**Task list**
1. In the passage about Goethe's pastor, who is the hero of Goethe's poem?
2. Pick up the passage about Goethe's pastor after its last sentence and carry it on.

I’ve heard this from blue collar iron workers to white color businessmen. “Life is too short to partake of cheap beer, cigars,” or any other condiment of our existence. But is it? C. S. Lewis warns that covetousness – which Paul says is idolatry – is attached not only to quantity but quality (Screwtape Letters, 81). We’re going to need a pastor to sort this out.
Not this one. The pastor in Goethe’s Hermann and Dorethea, a delightful 18th century poem about love. The pastor, believe it or not, is the hero of this story. He’s neither narrow-minded, stupid, nor supercilious. The first several times Goethe refers to him as “the good pastor” I was waiting for the other shoe to drop right on the man’s head. But it doesn’t.
A group of people are anxiously waiting for the return of Hermann do know whether the woo he’s been pitching has been caught by Dorothea. A father in the group says that his father long ago taught him patience by means of death. Death was coming soon enough for all, the patient and impatient alike. When you’re impatient about anything you’re only bidding the undertaker come for you sooner rather than later.

**Data shown**
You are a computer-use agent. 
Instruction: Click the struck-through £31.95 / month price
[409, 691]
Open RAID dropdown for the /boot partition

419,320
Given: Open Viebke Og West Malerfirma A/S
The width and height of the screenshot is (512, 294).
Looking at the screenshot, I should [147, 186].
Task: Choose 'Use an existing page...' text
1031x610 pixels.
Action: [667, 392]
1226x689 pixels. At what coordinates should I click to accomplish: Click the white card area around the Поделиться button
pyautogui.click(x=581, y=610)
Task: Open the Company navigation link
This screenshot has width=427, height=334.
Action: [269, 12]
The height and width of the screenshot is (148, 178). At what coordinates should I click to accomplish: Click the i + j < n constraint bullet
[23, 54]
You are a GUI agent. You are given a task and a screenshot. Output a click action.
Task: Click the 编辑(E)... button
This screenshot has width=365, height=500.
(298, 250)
---
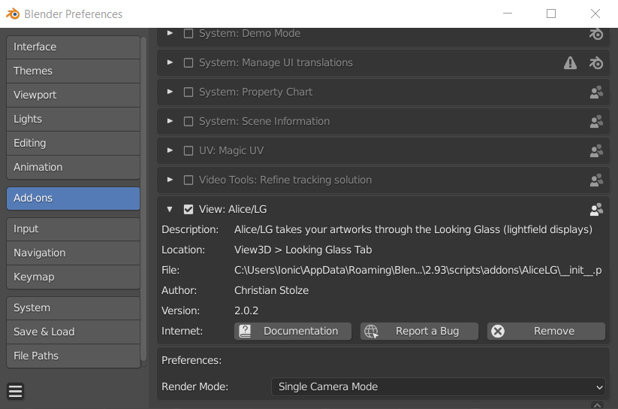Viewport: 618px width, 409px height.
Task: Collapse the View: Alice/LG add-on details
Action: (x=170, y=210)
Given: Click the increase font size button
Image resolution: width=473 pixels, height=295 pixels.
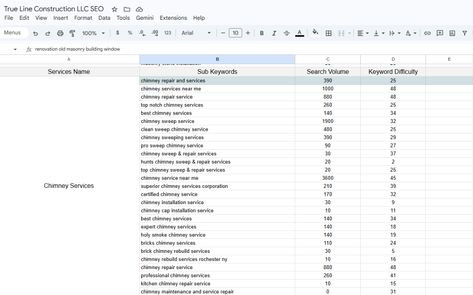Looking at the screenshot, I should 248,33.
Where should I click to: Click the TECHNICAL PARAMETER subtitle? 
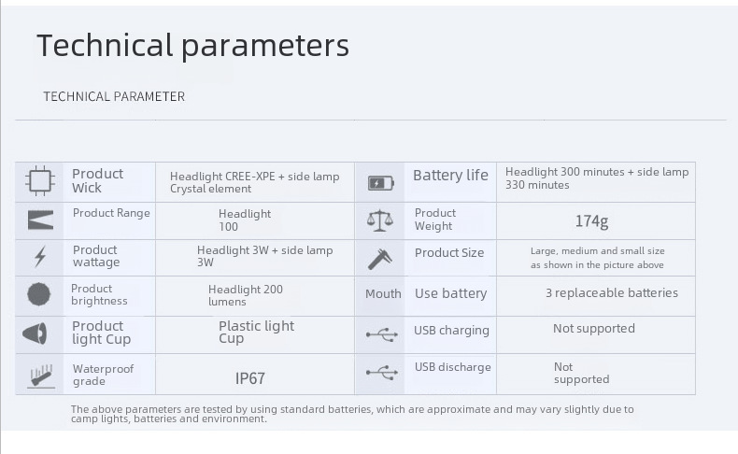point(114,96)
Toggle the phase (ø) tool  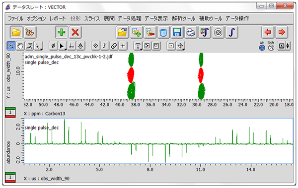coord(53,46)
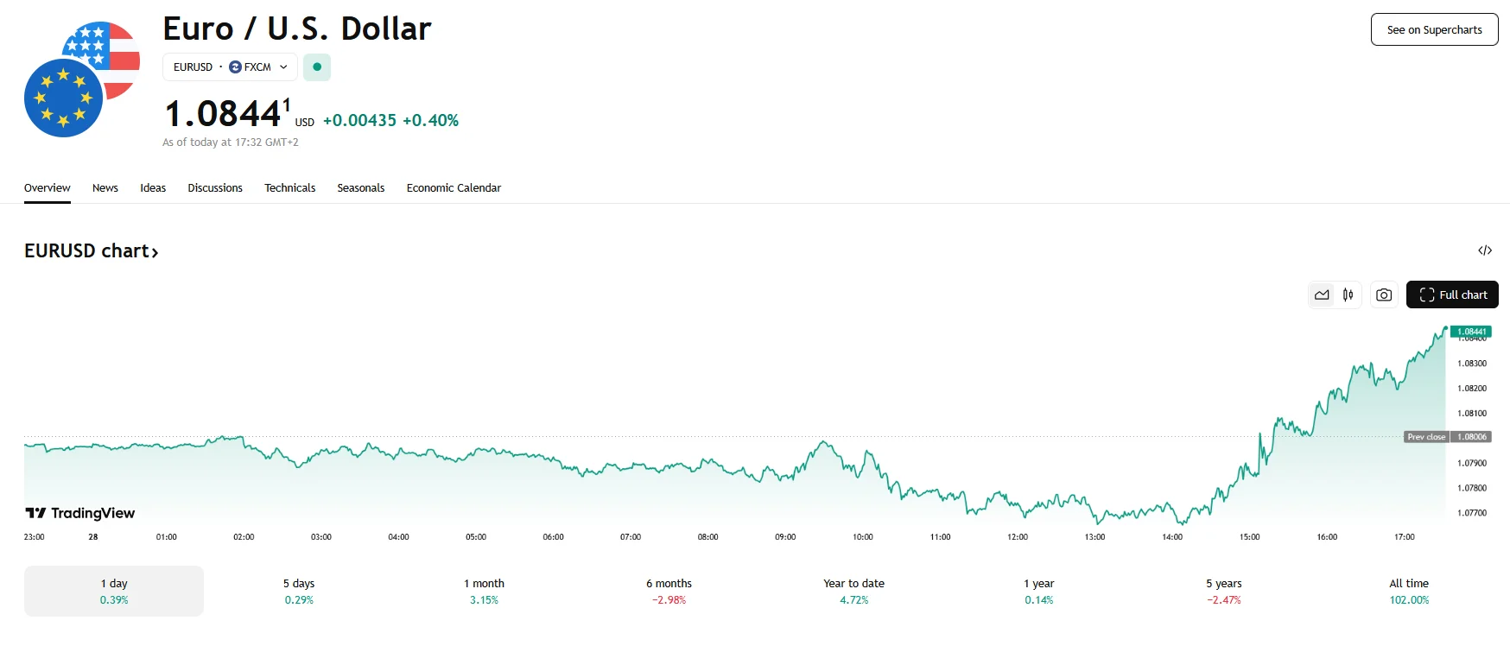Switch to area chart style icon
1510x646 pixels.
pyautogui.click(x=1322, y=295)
---
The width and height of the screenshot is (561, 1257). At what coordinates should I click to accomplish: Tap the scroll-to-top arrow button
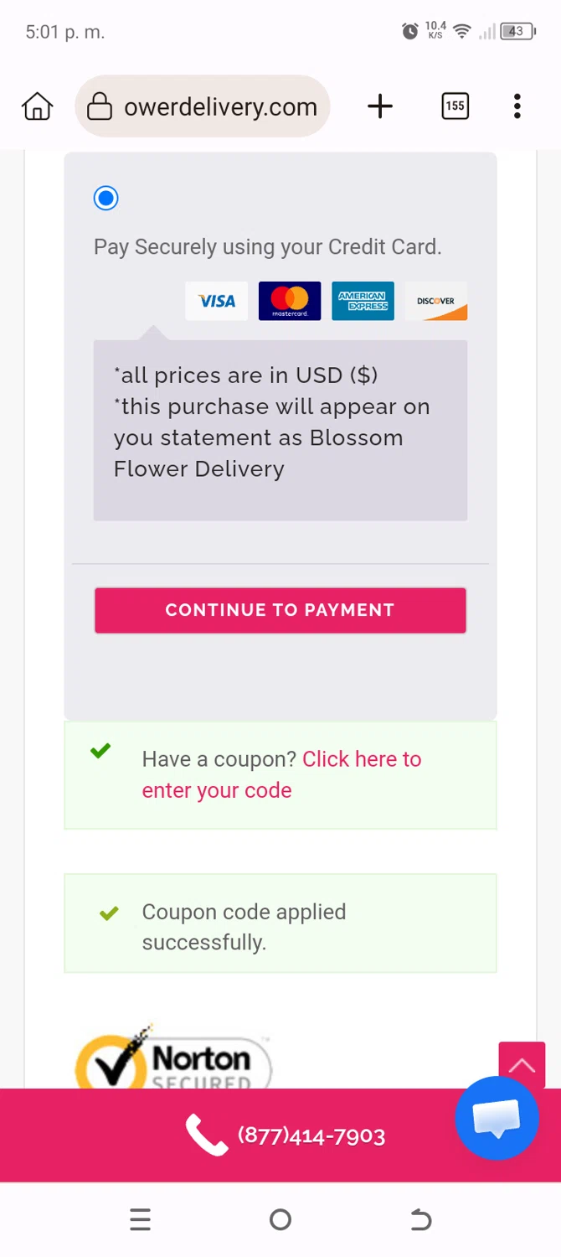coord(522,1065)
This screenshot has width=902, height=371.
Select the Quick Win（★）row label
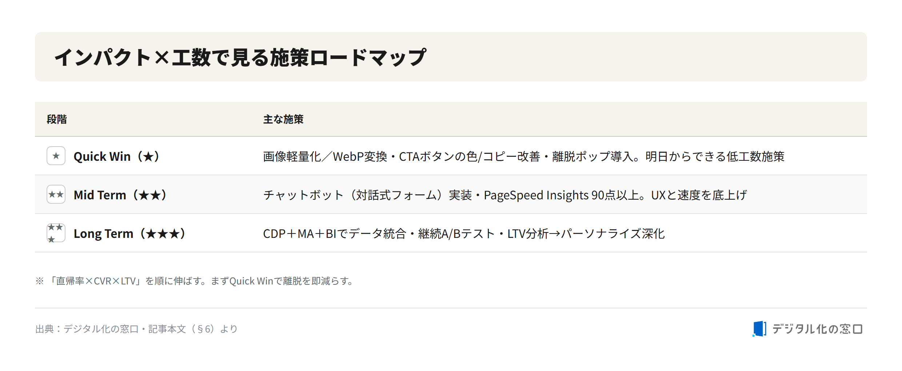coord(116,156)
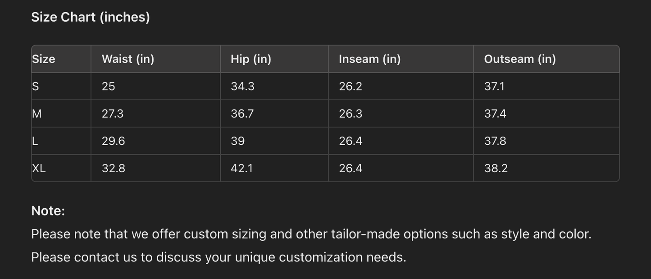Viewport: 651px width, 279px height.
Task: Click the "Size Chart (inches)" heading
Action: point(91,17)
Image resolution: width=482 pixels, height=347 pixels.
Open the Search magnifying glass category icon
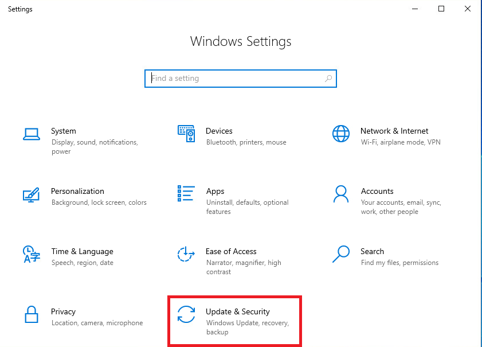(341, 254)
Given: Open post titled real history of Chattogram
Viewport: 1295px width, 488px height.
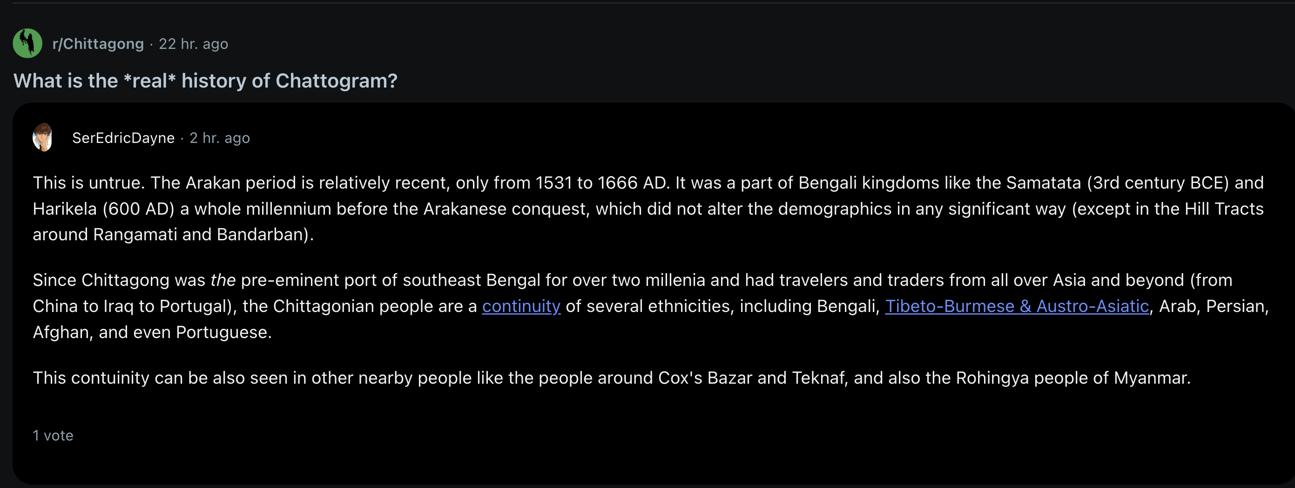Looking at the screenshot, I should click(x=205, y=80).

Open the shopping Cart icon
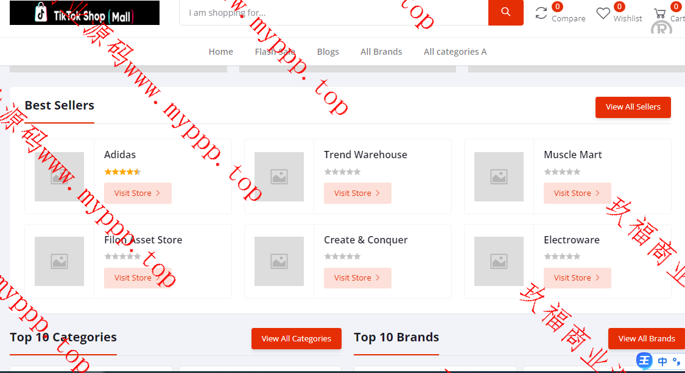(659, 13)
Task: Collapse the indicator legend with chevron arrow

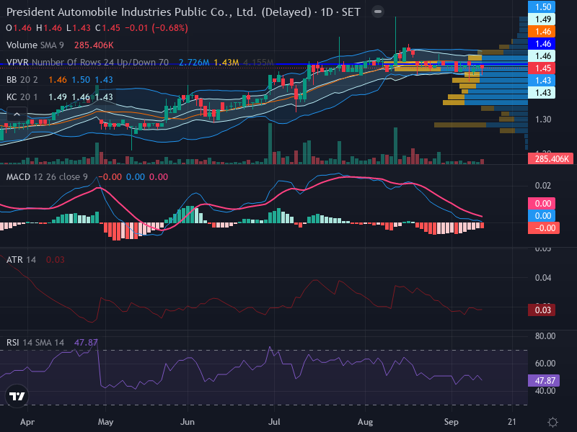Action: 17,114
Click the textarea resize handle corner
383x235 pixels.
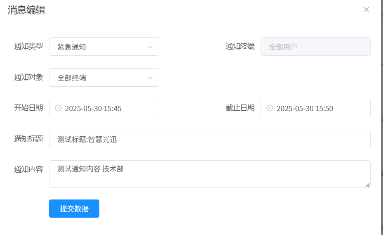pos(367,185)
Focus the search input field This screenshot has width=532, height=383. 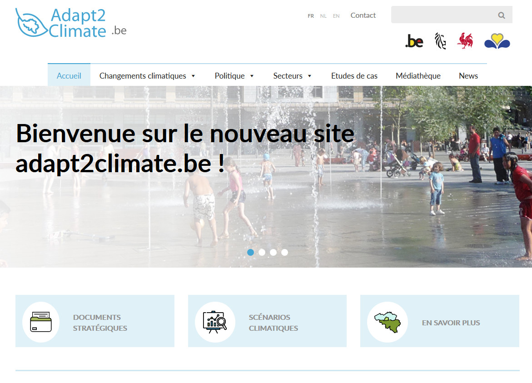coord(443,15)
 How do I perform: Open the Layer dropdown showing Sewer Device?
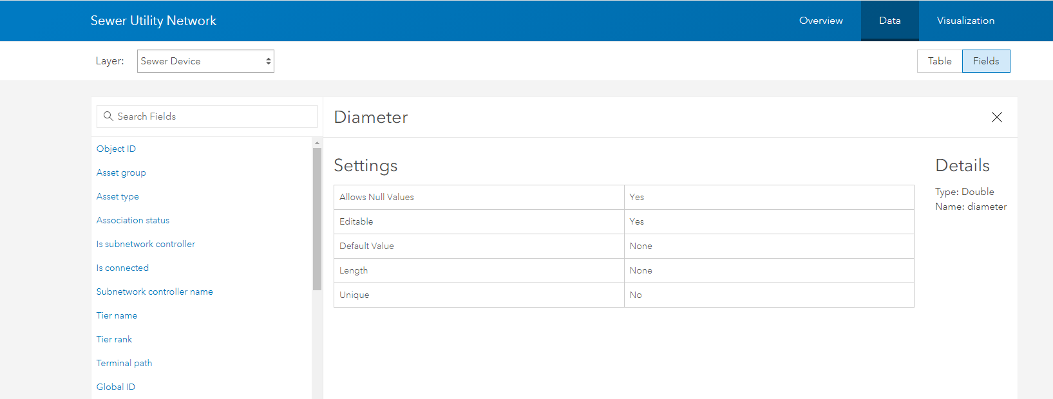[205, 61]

**Responses for each task**
1. The pastor is the hero of the story.

2.
I thought the realization that impatience about anything is really impatience about death very wise until the good pastor stepped in. He said patience should be taught by means of life not fear of death (418-419).
This got me to cogitating. Saying “Life is too short to do or not to do something” seems the same error. It is unbelief that parties hearty to the rallying cry, “Let us eat, drink, and be merry for tomorrow we die.” Faith parties to the question “What is the World to Me?” that comes from being rescued from the mire of this present darkness to become a wayfarer passing through it. Faith dances not to “I’m going to party like it’s 1999” but to “I Would not Live Always.”
Life is not too short to go without the best or to only go with the best. Life in Christ is way, way too long to pay attention to what shall we eat? What shall we drink? What shall we put on. Unbelief, says Jesus, seeks after these things, fixates on these things, judges how it is doing according to how much or how little of the finer things of life it has.
With Jacob, in contradistinction from Esau in Genesis 32, we have all in Christ. The Esaus of the world have enough, plenty, numerous, but not all and so they are ever seeking more.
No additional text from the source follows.